4.2 Future directions
The presented findings have opened up new questions for future
research. One useful contribution of the theoretical part of the thesis is the scale of jointness idea and discussion of. It is interesting to note that several factors that influence different aspects of jointness differ significantly across different societies, for instance, the degree of interdependency between social partners, the frequency of face-to-face interactions, the focus of attention on oneself vs. others, the sensitivity to interpersonal and contextual cues, and the importance of indirect vs. direct communication styles. These factors might influence when people choose to engage in different levels, which specific behaviors they use, and what are the normative consequences of these levels. Future studies are needed to elucidate the specific roles of these factors in different societies. These studies would not only help us to generalize the findings presented in this thesis but also to improve our understanding of how individuals from different societies can cooperate more effectively.
Although the framework does not presuppose that social partners can engage in the different levels only when they are physically co-present, the examples used to illustrate the levels, as well as the two empirical studies, focused on the context in which the partners were in the same place at the same time. An interesting topic for future work would be to explore the role of shared attention in cooperation without physical co-presence, for example in virtual environments (e.g., using social media, messaging platforms, emails). We have started to rely on virtual environments to a greater extent than ever before. When partners are co-present, they can co-create their experience by bidirectional influence and quickly align their mental states about the co- attended object. In virtual environments, certainty about shared attention and knowledge might be decreased, because the contact between partners is
restricted. For example, when using video call apps, it is harder to interpret the other’s reactions (e.g., is the gaze away related to what I am saying or to some
distraction behind screen). In messaging apps, the contact is delayed in time and there is typically no simultaneous confirmation that both partners read the message. Therefore, it would be useful to test whether the social attention levels in virtual environments, compared to real environments, are equally effective in supporting communication and cooperation and which behaviors are especially beneficial to support smooth and mistake-free episodes of shared attention in virtual environments.
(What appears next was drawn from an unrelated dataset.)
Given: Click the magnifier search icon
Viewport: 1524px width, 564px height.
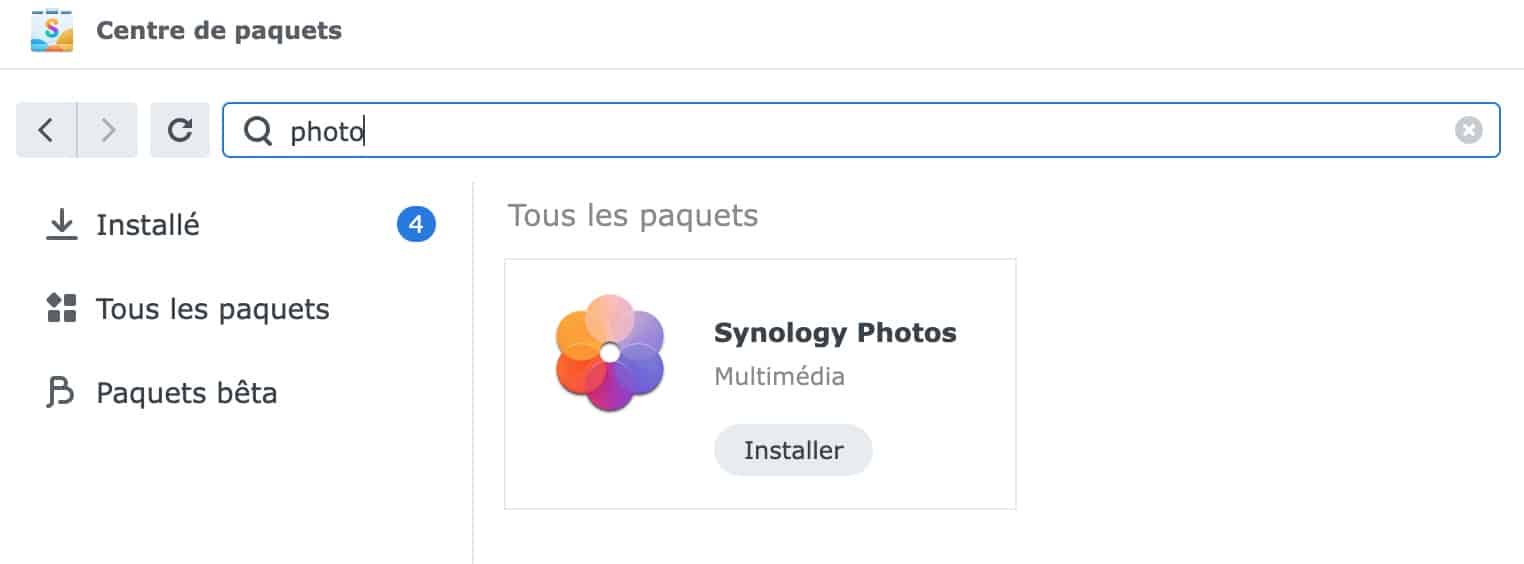Looking at the screenshot, I should pyautogui.click(x=258, y=131).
Another promising line of research would be to study the role of the social attention levels in facilitating prosocial behavior. It would be interesting to explore to what extent normative forces to behave prosocially are influenced by the different attention and knowledge levels. To illustrate: a young man is sitting in a tram and he sees an injured person enters the tram. He knows that he should offer his seat. It is likely that levels with higher degrees of jointness increase prosocial behavior. This might be the case because plausible
deniability that the young man does not know that his help is needed differs between the levels. All levels with knowledge in common might facilitate young man’s perceived obligation to get up over monitoring attention (with individual knowledge). In a recent study, we found that the probability of young children’s helping in a similar situation was higher in common attention (children and an injured experimenter had common knowledge about the fact that children’s help is needed) compared to monitoring attention (children knew individually that their help is needed) (Siposova, Grueneisen, Helming, Tomasello, & Carpenter, in prep.). Moreover, differences might exist even between the common, mutual and shared level. Future studies could manipulate the jointness about the need for help and measure whether it affects prosociality. For example, in all conditions the participant having a seat can see that an injured person needs a seat, what varies is which attention levels the participant engages in. The crucial measure is whether and to what extent the participant provides help.